** Exercise goal **
Filter these entries, keeping only lines that hold the word "agent".

** Records shown **
:::::

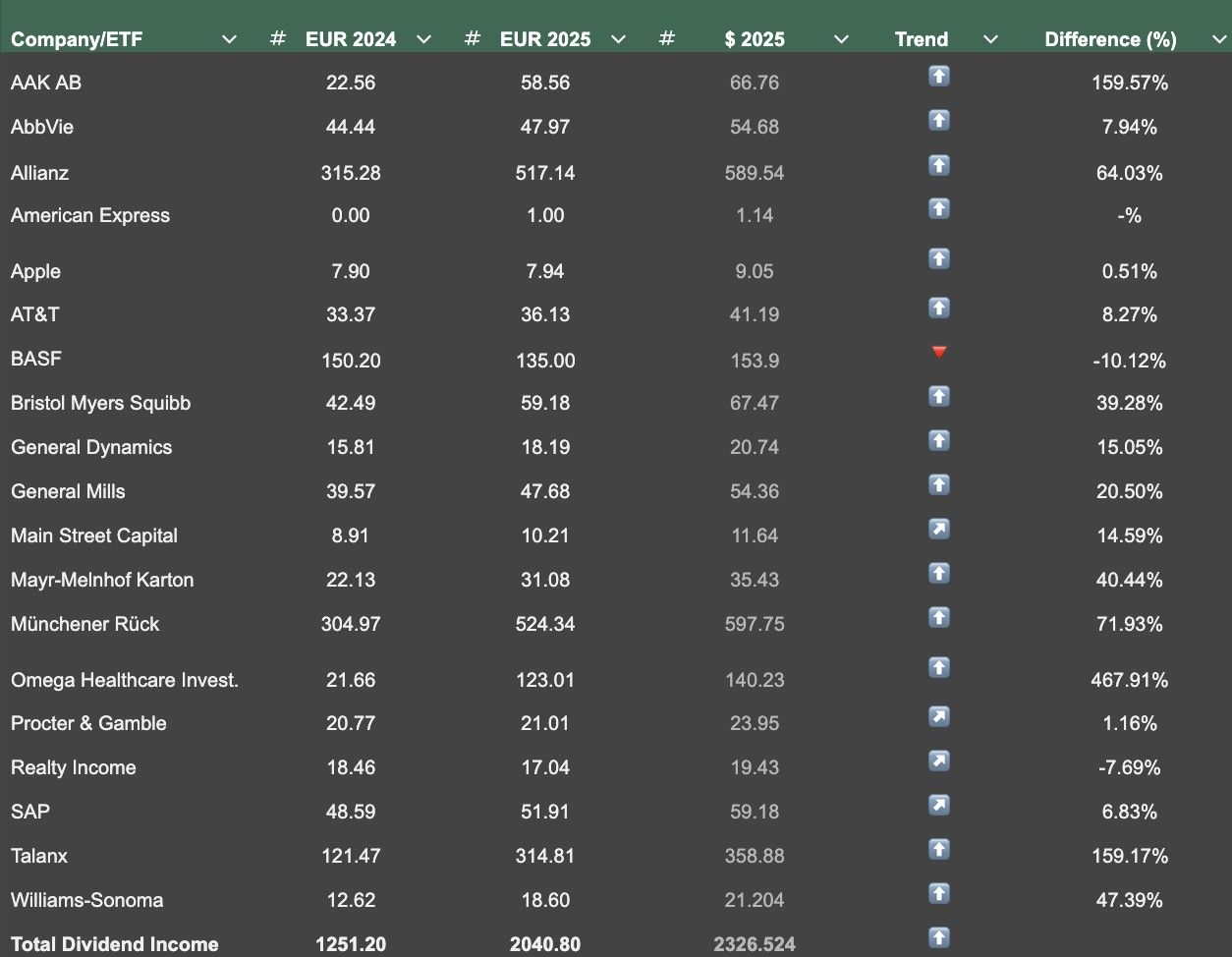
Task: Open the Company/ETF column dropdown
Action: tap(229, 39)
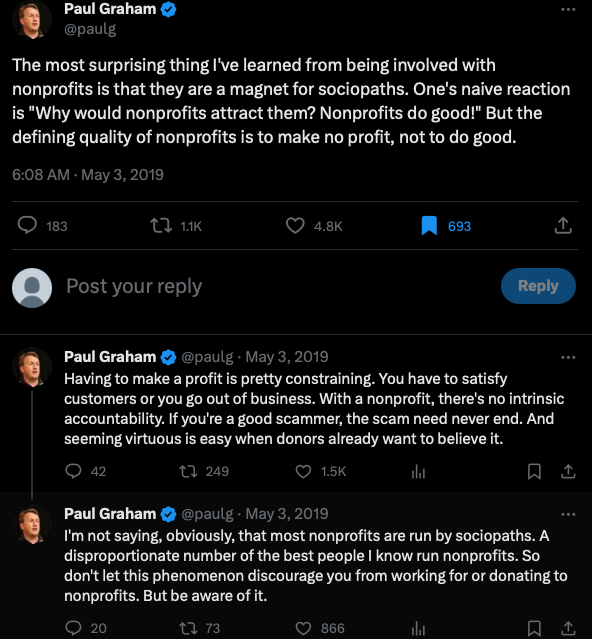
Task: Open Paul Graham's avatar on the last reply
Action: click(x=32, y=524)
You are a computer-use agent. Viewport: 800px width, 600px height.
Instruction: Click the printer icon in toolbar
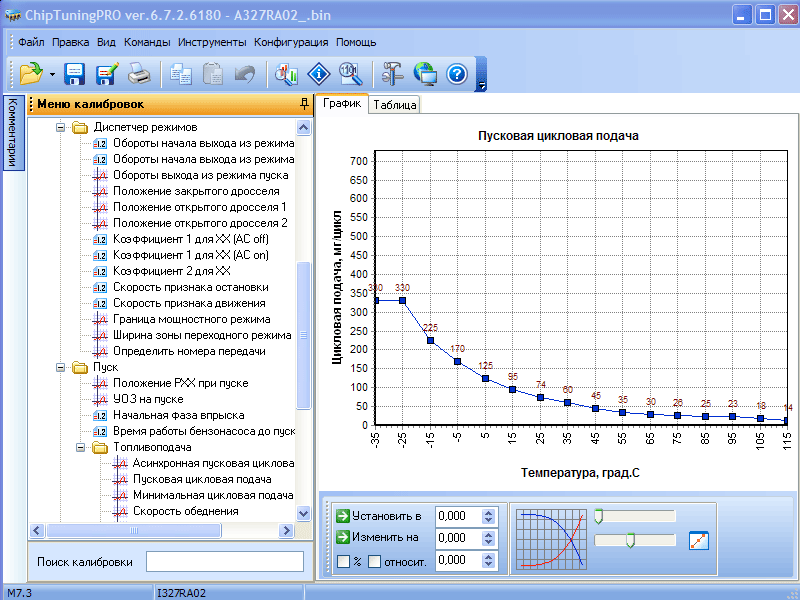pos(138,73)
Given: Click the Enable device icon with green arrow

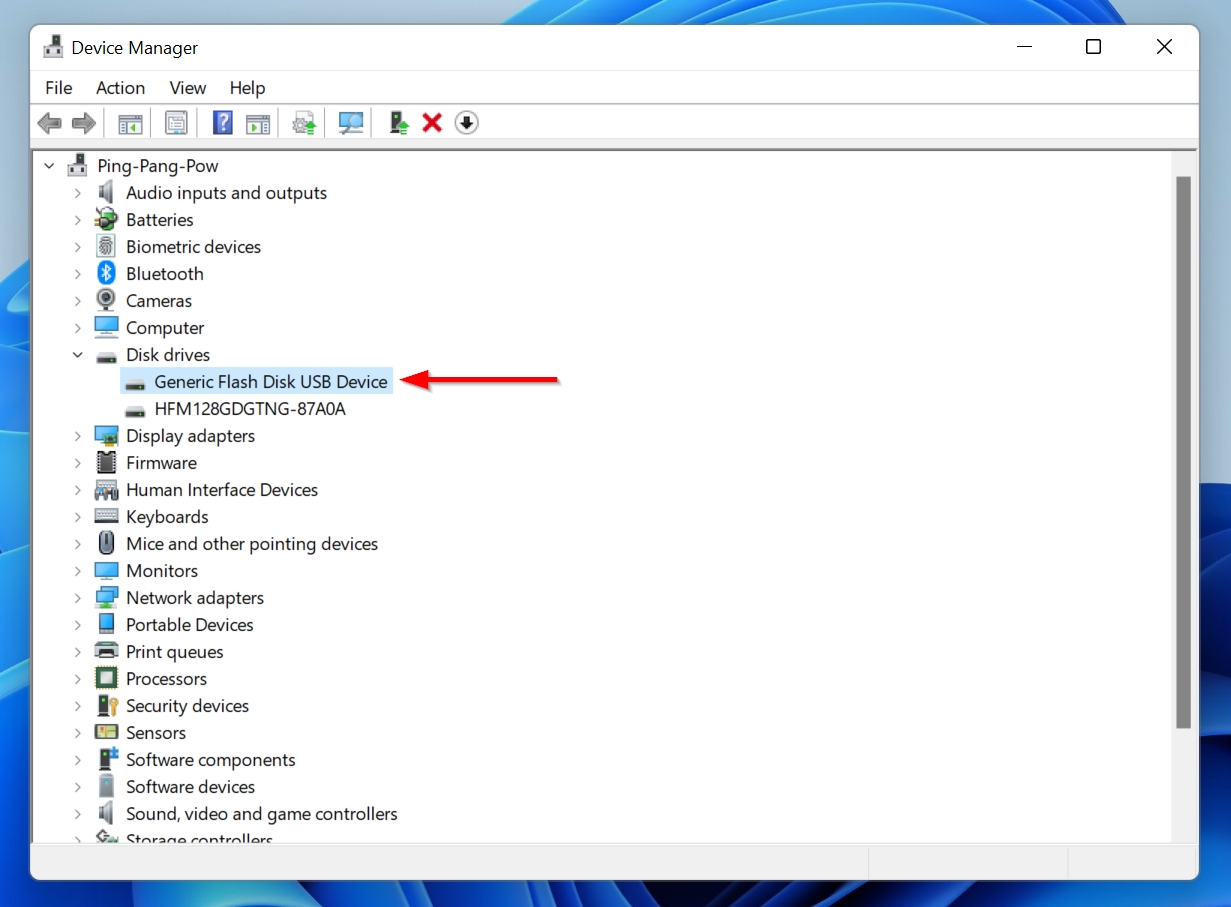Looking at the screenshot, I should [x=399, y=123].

:::::

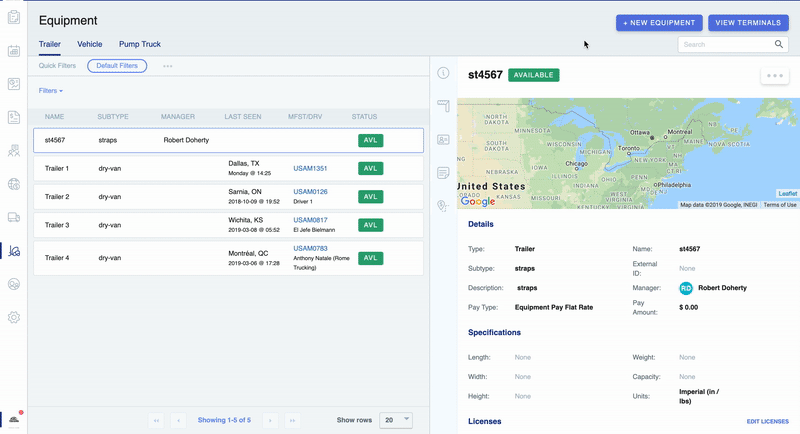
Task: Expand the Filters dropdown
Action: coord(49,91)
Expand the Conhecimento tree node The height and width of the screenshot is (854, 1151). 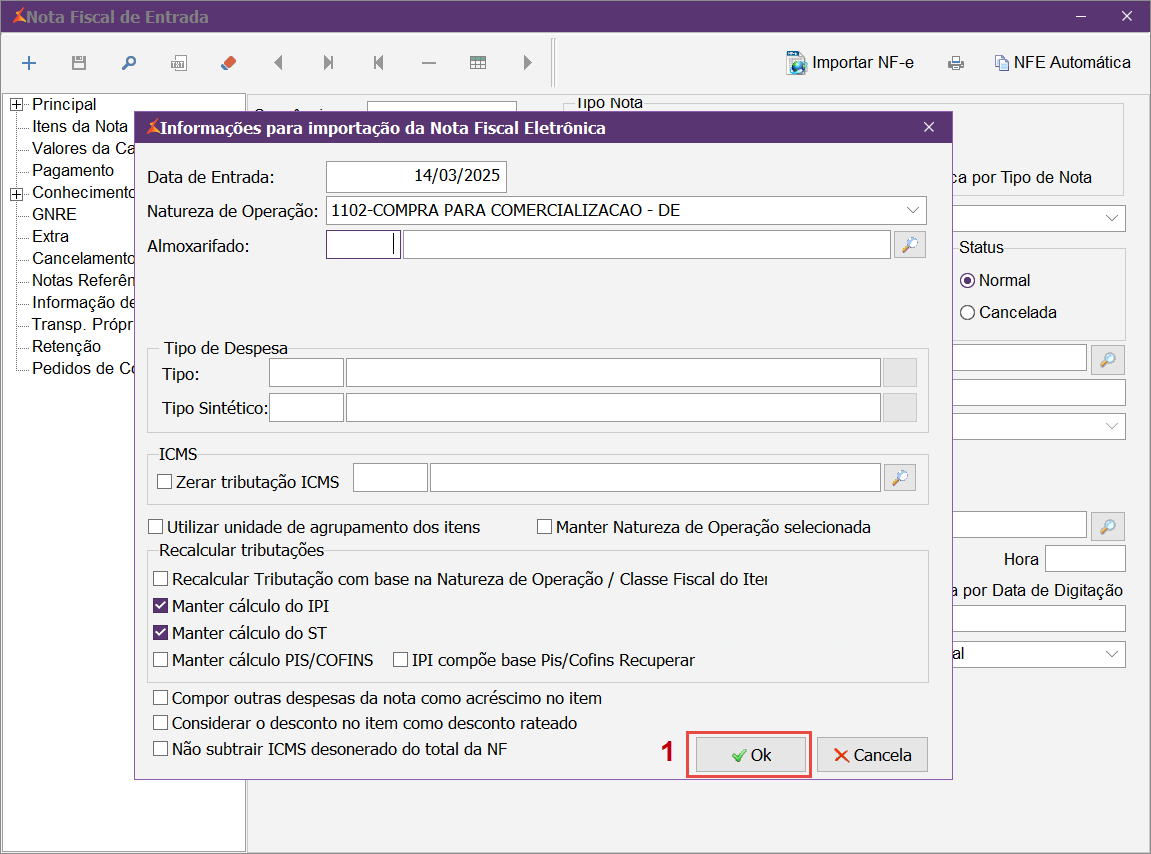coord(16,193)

:::::

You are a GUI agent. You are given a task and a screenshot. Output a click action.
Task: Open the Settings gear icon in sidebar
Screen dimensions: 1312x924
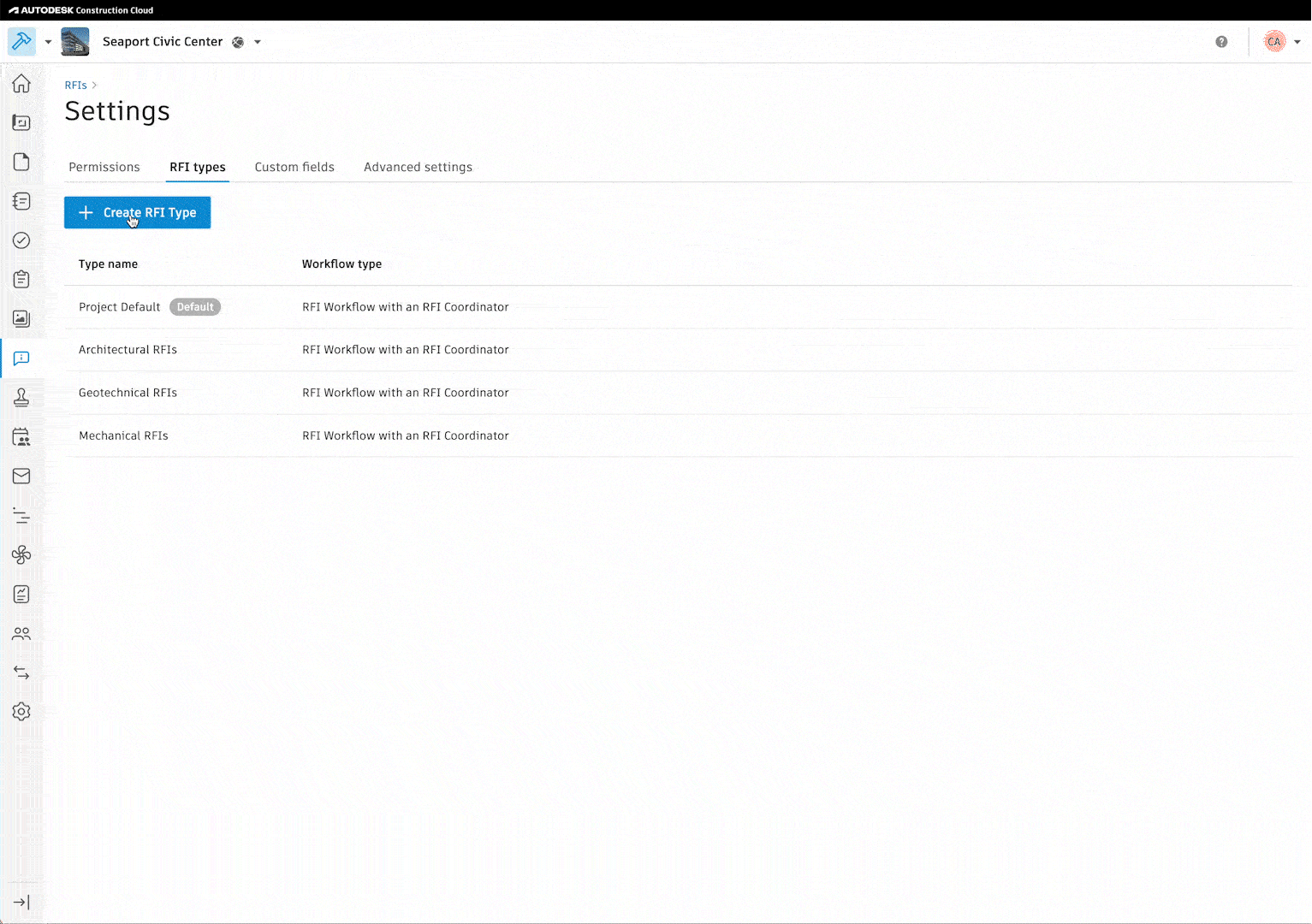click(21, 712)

:::::

** Response area **
You are a computer-use agent. Viewport: 800px width, 600px height.
You are a GUI agent. You are given a task and a screenshot. Output a click action.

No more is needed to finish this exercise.